Allergan plans to develop and commercialize Editas Medicine’s CRISPR genome editing treatment candidate EDIT-101 globally for Leber Congenital Amaurosis type 10 (LCA10), a development effort that could generate up to $40 million for Editas.
Editas has already received $15 million after a wholly-owned Allergan subsidiary, Allergan Pharmaceuticals, exercised its option to develop and commercialize EDIT-101—an option held under a strategic alliance and option agreement between the companies inked last year.
Editas is also eligible for an additional $25 million from Allergan upon FDA acceptance of an investigational new drug (IND) application for EDIT-101.
EDIT-101 is designed to eliminate a mutation in the CEP290 gene by using CRISPR to cut out that nucleotide and surrounding DNA, thus restoring normal protein expression and function of remaining photoreceptor cells. Editas reasons that therapeutic approaches aimed at restoring function of remaining photoreceptor cells could arrest further loss of vision for patients with LCA10, the most common cause of inherited childhood blindness, for which no treatment options now exist.

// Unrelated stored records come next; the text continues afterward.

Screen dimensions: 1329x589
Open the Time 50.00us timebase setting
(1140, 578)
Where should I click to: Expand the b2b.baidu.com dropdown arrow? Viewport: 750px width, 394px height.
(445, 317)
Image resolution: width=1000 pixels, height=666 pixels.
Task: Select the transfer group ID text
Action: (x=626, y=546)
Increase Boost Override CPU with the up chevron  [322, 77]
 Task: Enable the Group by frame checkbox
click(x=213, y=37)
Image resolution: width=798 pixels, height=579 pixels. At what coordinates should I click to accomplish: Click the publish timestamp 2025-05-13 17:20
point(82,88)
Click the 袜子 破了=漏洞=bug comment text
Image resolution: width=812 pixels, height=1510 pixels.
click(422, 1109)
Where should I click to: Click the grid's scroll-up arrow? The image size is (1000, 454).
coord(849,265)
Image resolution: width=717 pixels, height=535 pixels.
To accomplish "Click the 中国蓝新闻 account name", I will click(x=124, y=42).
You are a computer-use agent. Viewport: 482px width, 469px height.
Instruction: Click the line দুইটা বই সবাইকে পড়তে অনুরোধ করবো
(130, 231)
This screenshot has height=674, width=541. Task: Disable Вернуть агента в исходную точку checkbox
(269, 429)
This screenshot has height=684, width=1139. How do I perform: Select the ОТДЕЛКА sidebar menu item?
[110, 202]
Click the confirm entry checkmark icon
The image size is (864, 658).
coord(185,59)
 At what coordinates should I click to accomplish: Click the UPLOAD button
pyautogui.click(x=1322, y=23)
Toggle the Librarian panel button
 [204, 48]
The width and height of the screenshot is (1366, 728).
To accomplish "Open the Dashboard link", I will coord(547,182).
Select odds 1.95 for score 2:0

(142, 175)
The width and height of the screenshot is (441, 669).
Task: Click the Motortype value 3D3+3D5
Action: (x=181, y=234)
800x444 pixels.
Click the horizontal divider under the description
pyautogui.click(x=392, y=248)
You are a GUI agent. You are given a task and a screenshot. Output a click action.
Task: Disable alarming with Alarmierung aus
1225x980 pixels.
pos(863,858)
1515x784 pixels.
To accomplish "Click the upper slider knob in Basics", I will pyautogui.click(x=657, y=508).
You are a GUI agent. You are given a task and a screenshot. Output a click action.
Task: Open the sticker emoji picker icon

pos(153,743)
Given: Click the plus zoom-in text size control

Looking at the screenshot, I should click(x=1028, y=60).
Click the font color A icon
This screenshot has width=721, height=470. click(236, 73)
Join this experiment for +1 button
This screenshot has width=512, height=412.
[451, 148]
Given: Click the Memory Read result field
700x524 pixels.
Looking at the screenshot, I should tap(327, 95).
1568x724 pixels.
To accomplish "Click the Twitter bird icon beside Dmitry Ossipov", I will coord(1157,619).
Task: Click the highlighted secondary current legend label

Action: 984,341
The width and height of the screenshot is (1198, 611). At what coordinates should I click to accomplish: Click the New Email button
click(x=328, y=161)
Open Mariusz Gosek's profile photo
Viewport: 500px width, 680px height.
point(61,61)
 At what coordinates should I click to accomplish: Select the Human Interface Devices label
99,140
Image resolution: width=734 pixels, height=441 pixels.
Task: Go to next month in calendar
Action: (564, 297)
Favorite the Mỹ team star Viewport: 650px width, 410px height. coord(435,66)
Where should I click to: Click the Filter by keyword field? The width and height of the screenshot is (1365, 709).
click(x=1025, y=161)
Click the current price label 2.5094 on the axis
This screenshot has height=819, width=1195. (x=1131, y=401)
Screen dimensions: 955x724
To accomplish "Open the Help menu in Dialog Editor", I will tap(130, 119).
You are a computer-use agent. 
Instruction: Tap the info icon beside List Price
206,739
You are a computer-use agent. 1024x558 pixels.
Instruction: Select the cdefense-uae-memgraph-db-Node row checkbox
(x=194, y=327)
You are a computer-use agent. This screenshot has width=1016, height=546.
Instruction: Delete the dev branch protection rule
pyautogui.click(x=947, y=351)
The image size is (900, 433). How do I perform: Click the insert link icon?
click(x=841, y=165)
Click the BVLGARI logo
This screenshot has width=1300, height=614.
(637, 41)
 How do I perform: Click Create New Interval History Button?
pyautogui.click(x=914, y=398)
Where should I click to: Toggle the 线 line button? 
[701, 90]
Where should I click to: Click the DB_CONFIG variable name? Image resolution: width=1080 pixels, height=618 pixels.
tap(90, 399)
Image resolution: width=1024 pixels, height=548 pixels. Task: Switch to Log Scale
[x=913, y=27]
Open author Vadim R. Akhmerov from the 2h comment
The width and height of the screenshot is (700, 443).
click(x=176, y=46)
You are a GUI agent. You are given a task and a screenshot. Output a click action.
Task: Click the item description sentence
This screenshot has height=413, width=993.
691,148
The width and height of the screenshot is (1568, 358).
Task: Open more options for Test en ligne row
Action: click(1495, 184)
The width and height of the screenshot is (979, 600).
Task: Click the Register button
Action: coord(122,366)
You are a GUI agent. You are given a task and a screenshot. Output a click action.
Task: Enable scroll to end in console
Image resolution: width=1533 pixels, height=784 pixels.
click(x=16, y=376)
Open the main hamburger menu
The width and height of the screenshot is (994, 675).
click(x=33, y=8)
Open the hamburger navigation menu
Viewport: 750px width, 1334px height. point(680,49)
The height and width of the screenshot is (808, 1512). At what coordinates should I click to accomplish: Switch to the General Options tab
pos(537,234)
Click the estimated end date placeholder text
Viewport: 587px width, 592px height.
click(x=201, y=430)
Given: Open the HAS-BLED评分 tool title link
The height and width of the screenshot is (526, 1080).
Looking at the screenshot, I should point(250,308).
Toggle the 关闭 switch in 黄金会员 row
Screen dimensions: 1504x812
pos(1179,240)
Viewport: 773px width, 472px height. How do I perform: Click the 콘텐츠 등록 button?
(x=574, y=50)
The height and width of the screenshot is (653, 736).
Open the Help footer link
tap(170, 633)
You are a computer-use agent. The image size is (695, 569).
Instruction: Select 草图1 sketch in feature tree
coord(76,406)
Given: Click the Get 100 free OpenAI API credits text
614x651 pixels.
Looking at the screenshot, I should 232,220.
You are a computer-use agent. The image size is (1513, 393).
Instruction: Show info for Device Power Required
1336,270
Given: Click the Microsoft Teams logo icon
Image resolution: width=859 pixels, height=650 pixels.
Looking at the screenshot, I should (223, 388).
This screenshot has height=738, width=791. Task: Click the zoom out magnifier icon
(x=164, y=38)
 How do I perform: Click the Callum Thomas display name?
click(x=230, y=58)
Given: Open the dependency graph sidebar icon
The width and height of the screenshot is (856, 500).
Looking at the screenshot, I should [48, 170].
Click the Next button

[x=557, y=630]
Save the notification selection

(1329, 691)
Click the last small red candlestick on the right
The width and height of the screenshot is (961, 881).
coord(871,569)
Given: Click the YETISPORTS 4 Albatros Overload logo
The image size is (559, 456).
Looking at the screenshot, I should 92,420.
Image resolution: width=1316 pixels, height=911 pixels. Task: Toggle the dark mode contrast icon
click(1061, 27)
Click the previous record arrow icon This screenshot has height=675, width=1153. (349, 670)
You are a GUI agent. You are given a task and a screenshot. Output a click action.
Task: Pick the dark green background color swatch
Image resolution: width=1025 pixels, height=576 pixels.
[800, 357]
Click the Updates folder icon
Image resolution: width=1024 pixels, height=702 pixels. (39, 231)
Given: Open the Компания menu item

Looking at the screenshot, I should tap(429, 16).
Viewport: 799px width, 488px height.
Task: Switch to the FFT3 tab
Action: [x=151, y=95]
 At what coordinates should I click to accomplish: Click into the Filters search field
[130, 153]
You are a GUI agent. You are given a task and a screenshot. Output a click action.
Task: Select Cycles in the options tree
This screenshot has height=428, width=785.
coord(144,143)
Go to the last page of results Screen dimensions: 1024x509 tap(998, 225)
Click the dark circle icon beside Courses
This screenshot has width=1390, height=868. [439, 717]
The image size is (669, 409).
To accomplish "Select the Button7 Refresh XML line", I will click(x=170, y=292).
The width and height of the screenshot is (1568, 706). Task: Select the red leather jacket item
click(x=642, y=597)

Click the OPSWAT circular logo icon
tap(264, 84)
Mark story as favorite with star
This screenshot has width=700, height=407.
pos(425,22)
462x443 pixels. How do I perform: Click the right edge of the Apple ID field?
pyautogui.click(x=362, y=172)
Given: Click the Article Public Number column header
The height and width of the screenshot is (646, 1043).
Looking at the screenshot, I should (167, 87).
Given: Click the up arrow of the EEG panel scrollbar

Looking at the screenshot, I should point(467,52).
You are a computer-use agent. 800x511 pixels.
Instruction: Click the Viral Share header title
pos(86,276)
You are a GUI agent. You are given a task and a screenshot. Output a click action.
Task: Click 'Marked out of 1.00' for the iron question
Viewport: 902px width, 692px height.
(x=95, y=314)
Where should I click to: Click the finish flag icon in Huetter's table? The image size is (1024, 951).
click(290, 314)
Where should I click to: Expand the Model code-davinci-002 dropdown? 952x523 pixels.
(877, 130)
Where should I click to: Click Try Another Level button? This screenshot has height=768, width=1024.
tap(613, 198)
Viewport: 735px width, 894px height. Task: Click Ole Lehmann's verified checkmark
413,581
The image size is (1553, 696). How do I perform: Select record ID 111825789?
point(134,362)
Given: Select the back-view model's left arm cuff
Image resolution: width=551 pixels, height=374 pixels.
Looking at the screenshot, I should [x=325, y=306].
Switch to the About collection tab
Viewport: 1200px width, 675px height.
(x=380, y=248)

“CRISPR-based medicines have the potential to be game-changers for patients with both genetically-defined and genetically-treatable diseases of the eye,” David Nicholson, Ph.D., Allergan’s chief R&D officer, said in a statement. “The Allergan team is excited to work with colleagues at Editas Medicine to develop EDIT-101 and potentially deliver a transformative medicine for LCA10 patients.”
EDIT-101 was one of up to five Editas early-stage CRISPR genome-editing programs targeting eye diseases for which Allergan held a licensing option when the companies launched their R&D partnership in March 2017, with Allergan paying Editas $90 million upfront.
Under that agreement, Allergan agreed to oversee development and commercialization of optioned products, subject to Editas’ option to co-develop and share equally in the profits and losses of two optioned products in the U.S.
The companies said today that Editas has exercised its option to co-develop and share equally in U.S. profits and losses from EDIT-101.
Editas is also eligible for payments tied to achieving development and commercial milestones, as well as royalties on a per-program basis where the parties are not sharing profits and losses.
The companies’ agreement covers a variety of first-in-class ocular programs targeting serious, vision-threatening diseases based on Editas’ CRISPR genome editing platform, which uses a protein-RNA complex composed of either the protein Cas9 or Cpf1.
Each of these proteins binds to a guide RNA (gRNA) molecule that has been designed to recognize a particular DNA sequence. Each protein allows for different types of cuts—including cut and revise and cut and remove, designed to disrupt a problematic gene or eliminate a mutation. These approaches complete the edit by applying the cell's natural DNA repair mechanisms known as nonhomologous end joining (NHEJ).
EDIT-101 uses NHEJ, as does the other eye treatment in Editas’ pipeline, indicated for genetic and infectious diseases of the eye—including herpes simplex virus type 1 (HSV-1), whose complications can include keratitis; and Usher syndrome 2a, which includes progressive vision loss that begins in adolescence or adulthood as well as hearing loss from birth.
“Today marks a significant milestone in our collaboration with Allergan and in our work to develop genomic medicines to treat eye diseases,” added Editas president and CEO Katrine Bosley. “Allergan is a long-time innovator in ophthalmology, and their deep experience in developing, manufacturing, and commercializing medicines globally will meaningfully advance the EDIT-101 program and maximize our ability to bring this transformative medicine to people living with LCA10.”